Marcelo foi bem resistente, pois além de ter de assumir sua real condição dentro de casa, como nos encontros de família ele poderia dizer que naquele ano eles não passariam férias no Nordeste? Afinal ele era o irmão mais velho então deveria ser o mais bem sucedido. Como encarar que a irmã dois anos mais nova poderia ter um salário maior que o dele? Se fosse um irmão mais novo ainda vai, mas a irmã?

Conversa daqui, conversa dali, Marcelo resolveu abrir o jogo com Soraia. Ela, além de acolher imediatamente o marido, arrumou um emprego em uma movimentada loja menos de um mês depois. Acabei conhecendo Soraia por acaso, já que é uma loja que eventualmente frequento. Ela me contou que estava feliz com o emprego e parecia mesmo. Menos de um ano depois não vi mais Soraia na loja. Pode ter arrumado outro emprego, pensei.

Passados quase dois anos desse caso, há cerca de dois meses meu cliente me chamou novamente para falar sobre Marcelo. Ele fora promovido na empresa – com salário agora um pouco maior do que seis salários-mínimos – e mesmo assim estava mais endividado que nunca. O dono da empresa se recusava a dar mais um empréstimo já que novamente havia sido feita a “jogada da demissão” para o recebimento do FGTS e do auxílio-desemprego e que novamente já havia um empréstimo em dívida. Soraia – que tem o ensino médio e nenhuma capacitação profissional – havia parado de trabalhar porque “o marido considerou que ela ganhava pouco” então era melhor “ficar em casa, pois ele poderia dar conta”. 

A conversa semanal do casal com a planilha de gastos em mãos não durou seis meses.
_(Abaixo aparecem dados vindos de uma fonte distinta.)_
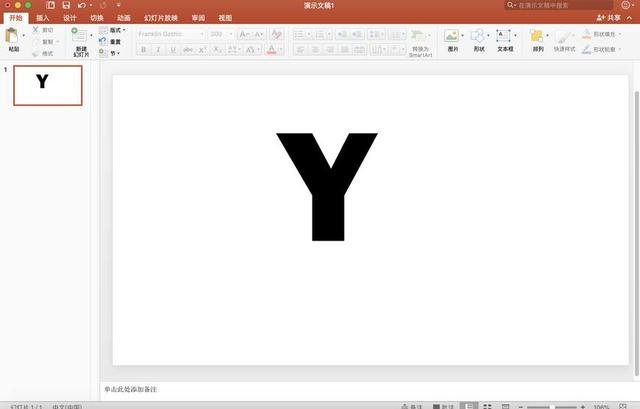Click the Undo arrow icon
The width and height of the screenshot is (640, 409).
point(81,5)
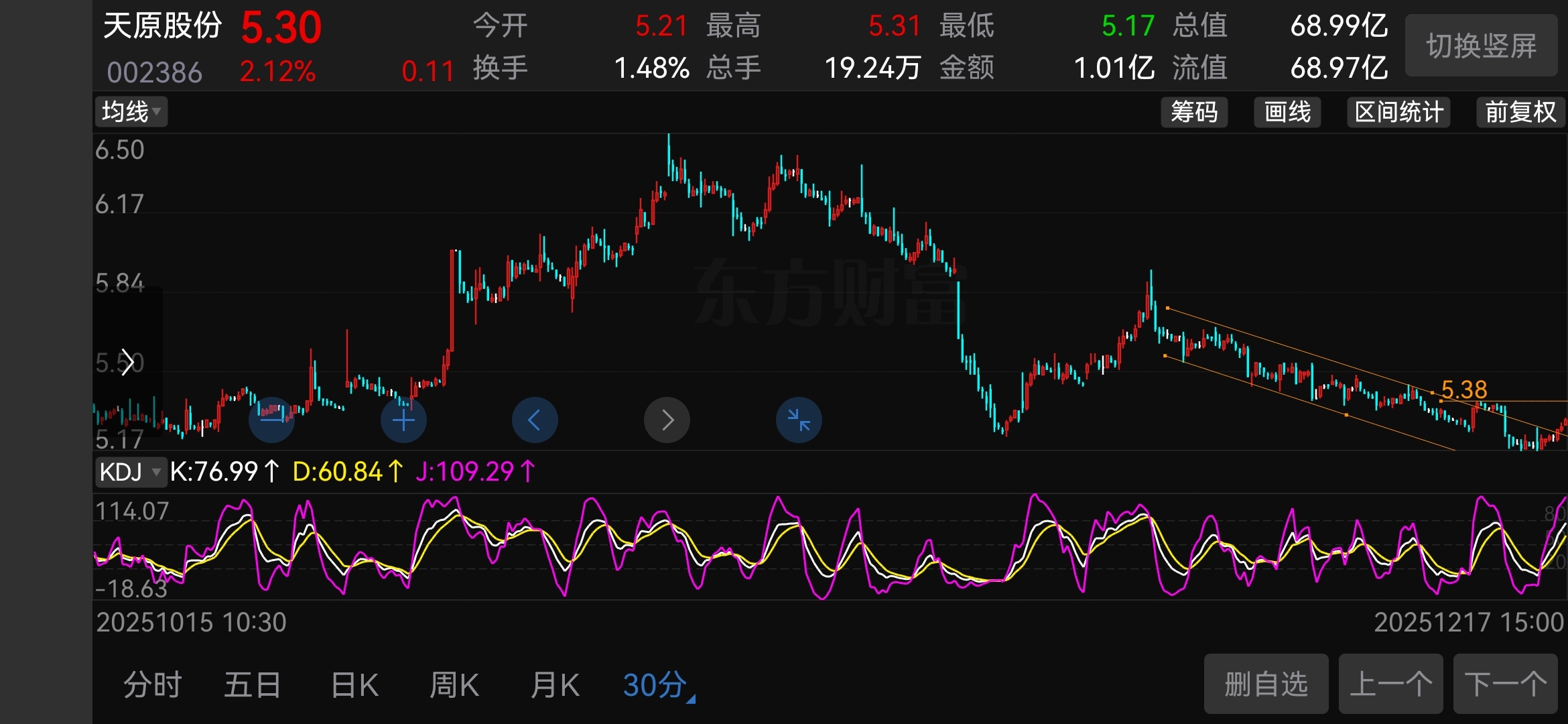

O patrão de Marcelo passou a temer que ele recorresse a um agiota, o que é bem provável que aconteça. Sugeri ao patrão de Marcelo que desta vez não focasse na educação financeira, mas custeasse um psicólogo ou grupo de apoio, pois não há educação financeira que derreta o machismo arraigado. Pode não derreter, mas a economia comportamental precisa aprender a detectar e trazer esse assunto para o debate.

*Karen Gimenez é mestre em Comunicação, jornalista com pós-graduação em Estratégia Empresarial e geógrafa. É professora de pós-graduação da Universidade Paulista, pesquisadora associada do Núcleo de Apoio à Cultura e Extensão – Escola do Futuro da Universidade de São Paulo; facilitadora convidada do Sebrae-SP e consultora em Comunicação, Gerenciamento de Crises e Programas de Desenvolvimento para empresas e instituições. O conteúdo deste artigo é de cunho pessoal e não representa qualquer posicionamento das instituições para as quais a autora trabalha.